Task prompt: Update the data below by replacing every occurrence of "icon" with "symbol", leaving all other text unchanged, and omit the pictures from your answer.

═══ Listed entries ═══

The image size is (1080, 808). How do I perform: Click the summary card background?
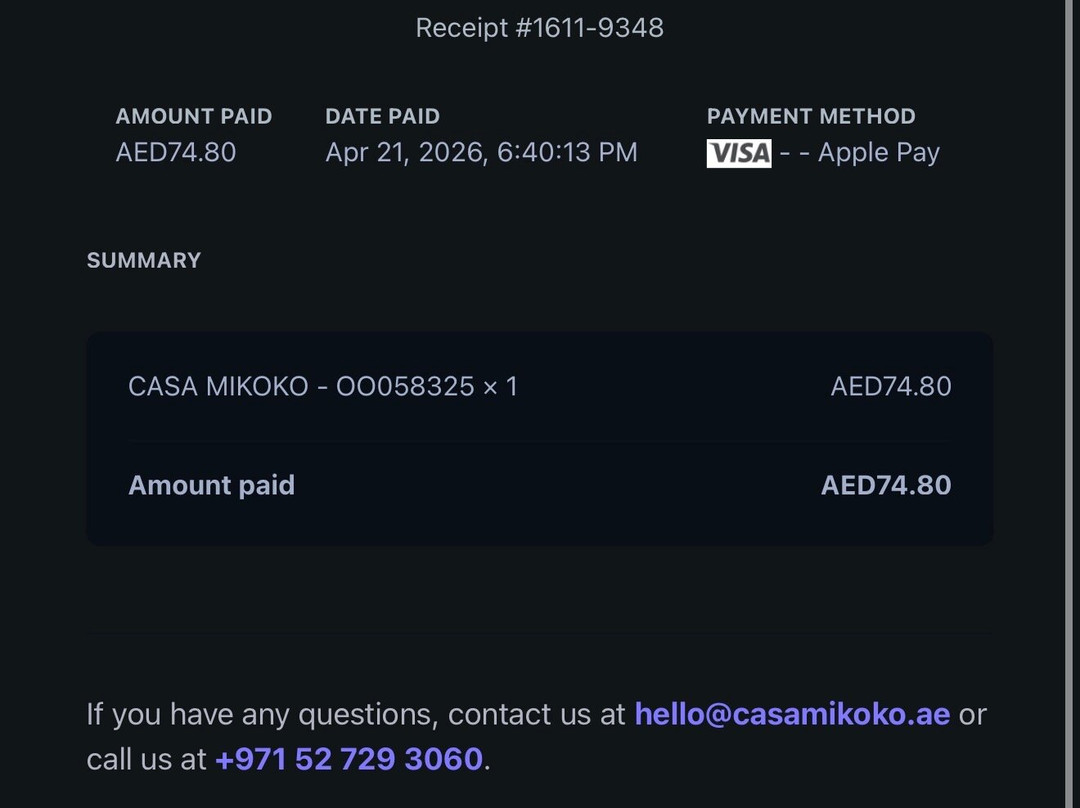pyautogui.click(x=539, y=439)
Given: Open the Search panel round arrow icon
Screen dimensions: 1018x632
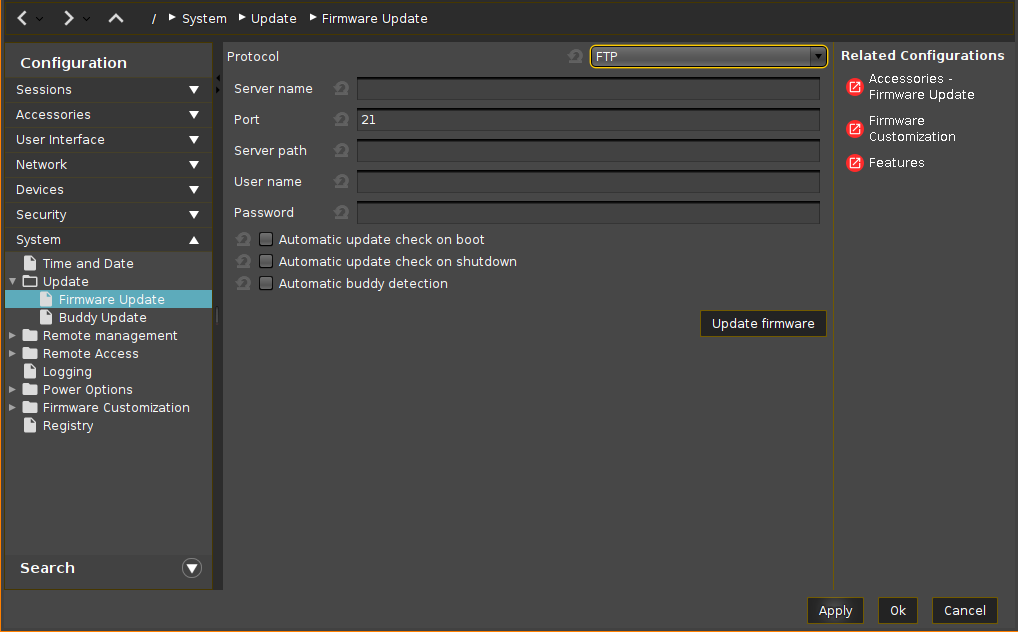Looking at the screenshot, I should point(192,568).
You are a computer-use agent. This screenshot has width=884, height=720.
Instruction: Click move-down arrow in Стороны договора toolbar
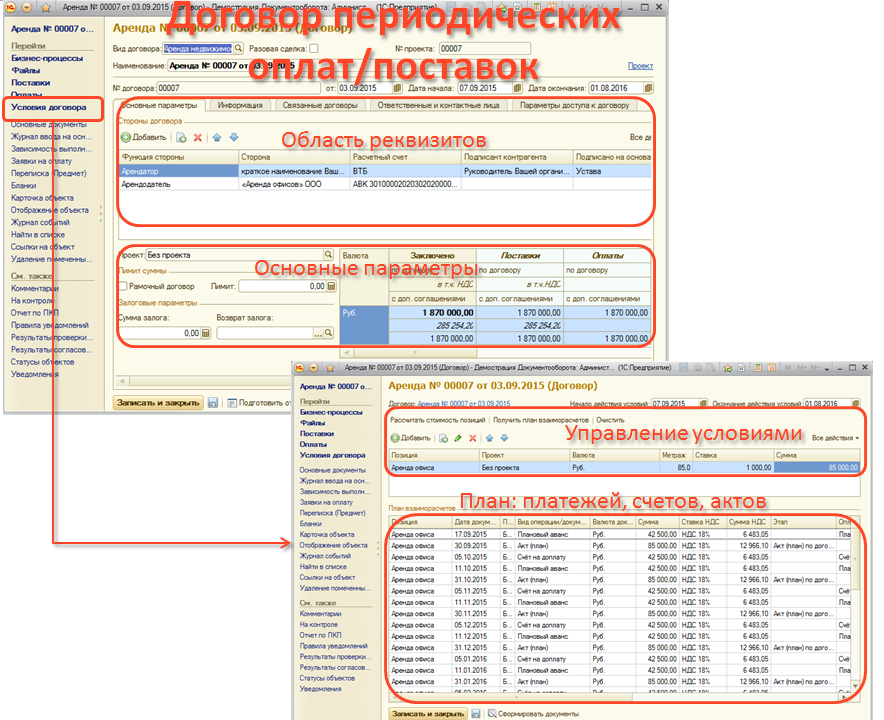[x=233, y=137]
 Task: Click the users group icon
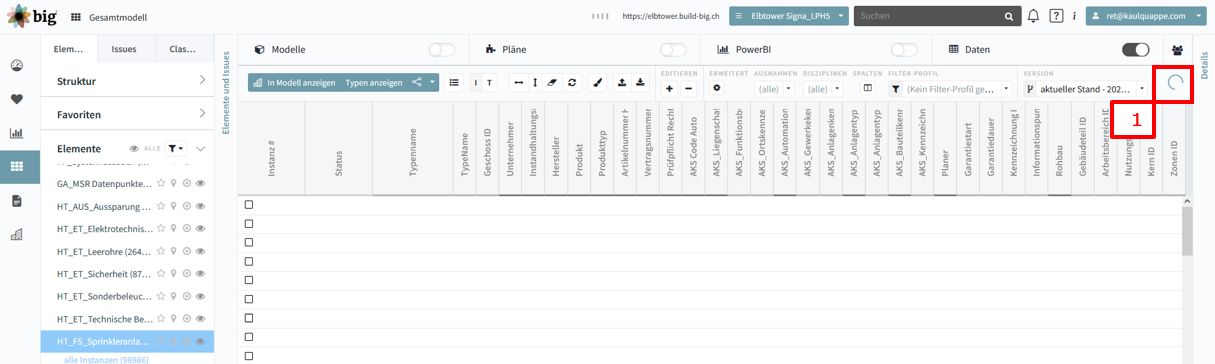(1177, 50)
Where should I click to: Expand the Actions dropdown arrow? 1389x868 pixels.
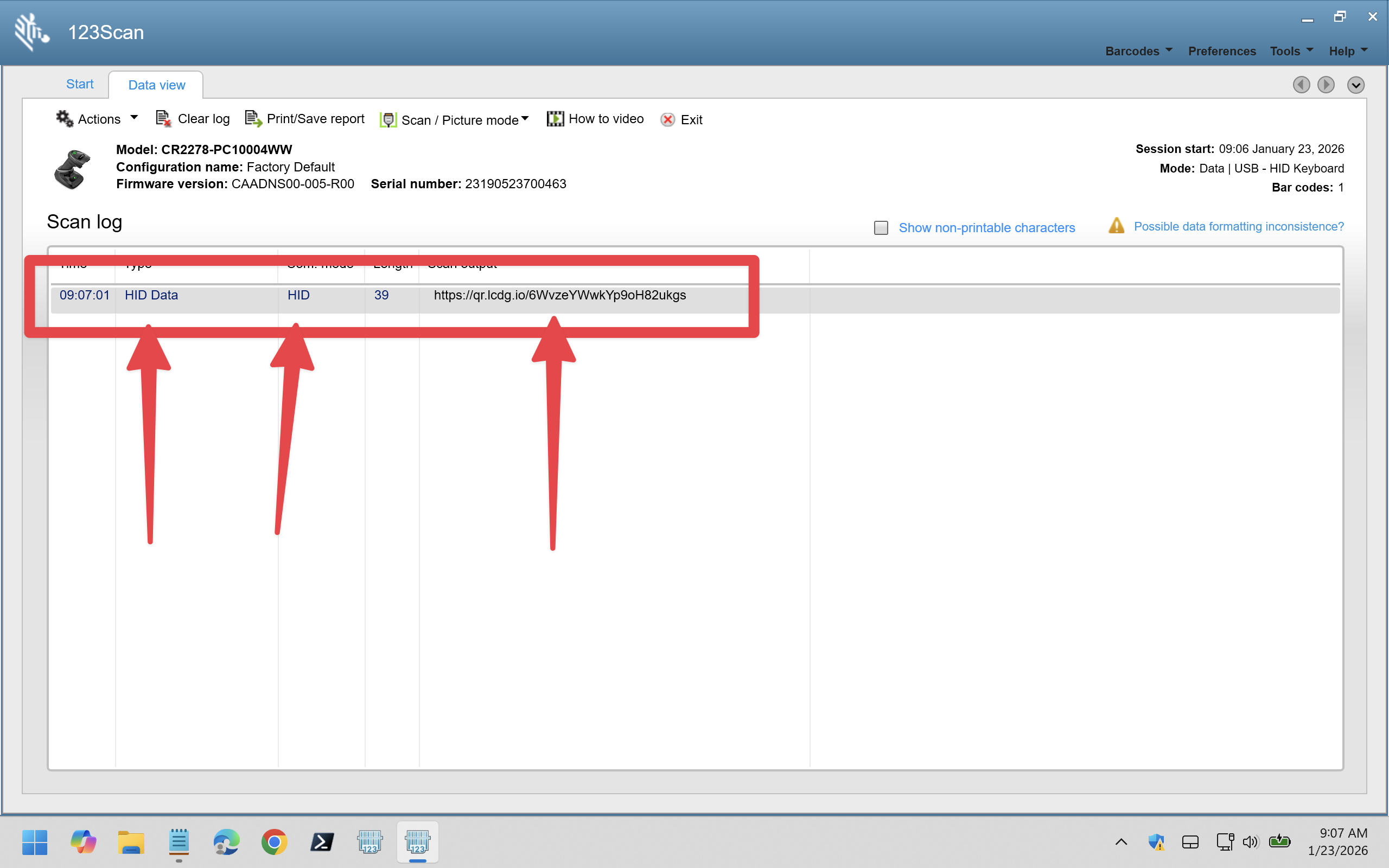click(135, 118)
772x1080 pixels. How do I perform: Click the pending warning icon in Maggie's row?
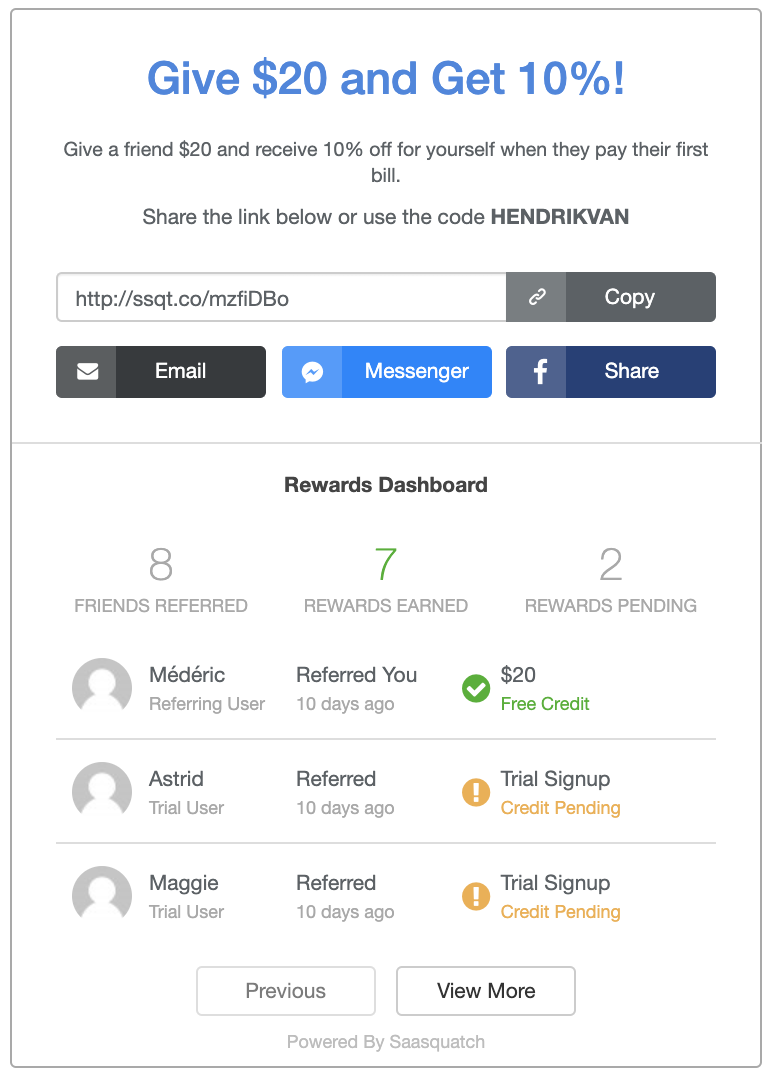(476, 896)
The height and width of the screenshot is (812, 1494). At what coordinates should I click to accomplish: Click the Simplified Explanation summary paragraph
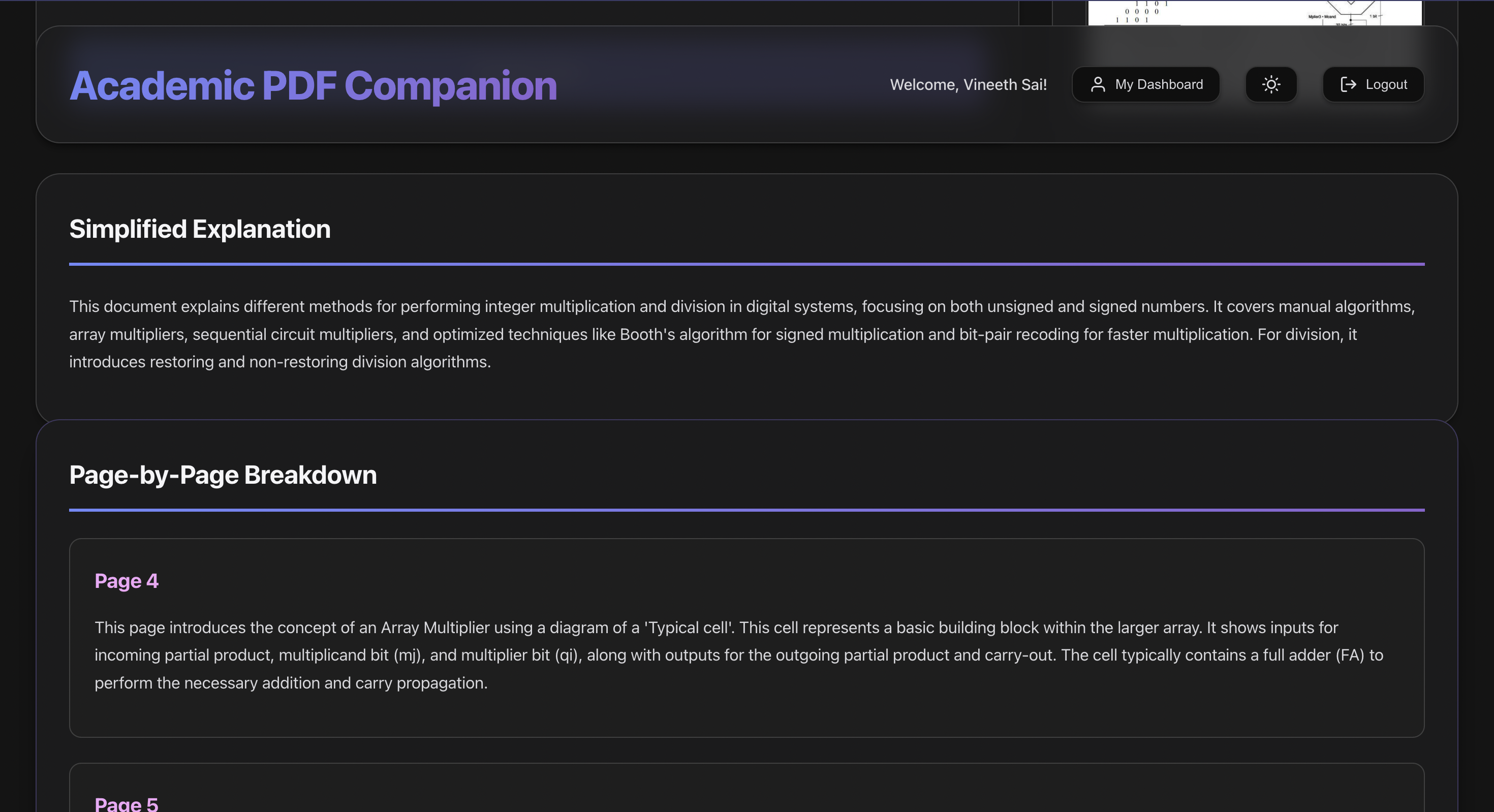tap(741, 334)
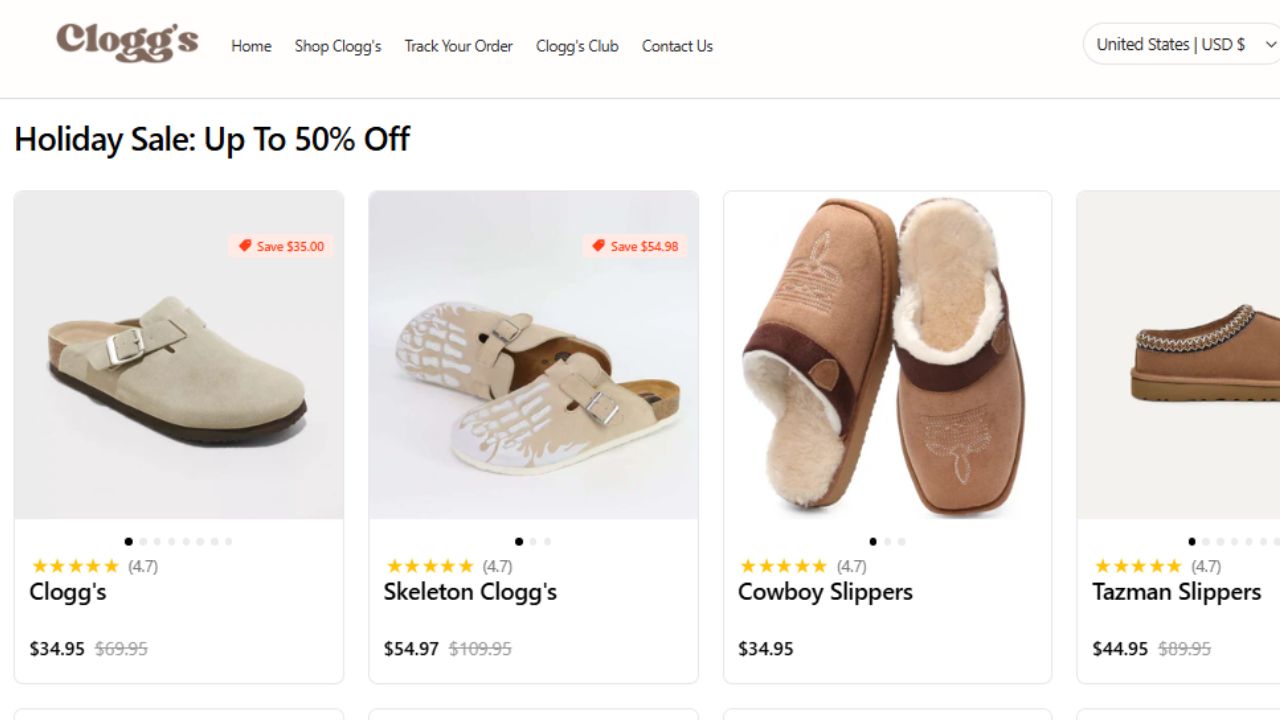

═══

Solution to the problem:
The image size is (1080, 808). How do I perform: Click the summary card background?
pyautogui.click(x=539, y=439)
Given: Open the Search panel round arrow symbol
Screen dimensions: 1018x632
Looking at the screenshot, I should point(192,568).
You are a computer-use agent. This screenshot has width=884, height=720.
Instruction: Click move-down arrow in Стороны договора toolbar
[x=233, y=137]
 Task: Click the users group symbol
(1177, 50)
Where should I click to: Expand the Actions dropdown arrow? 1389x868 pixels.
click(135, 118)
772x1080 pixels. How do I perform: Click the pending warning symbol in Maggie's row?
(476, 896)
The height and width of the screenshot is (812, 1494). At what coordinates should I click to accomplish: Click the Simplified Explanation summary paragraph
tap(741, 334)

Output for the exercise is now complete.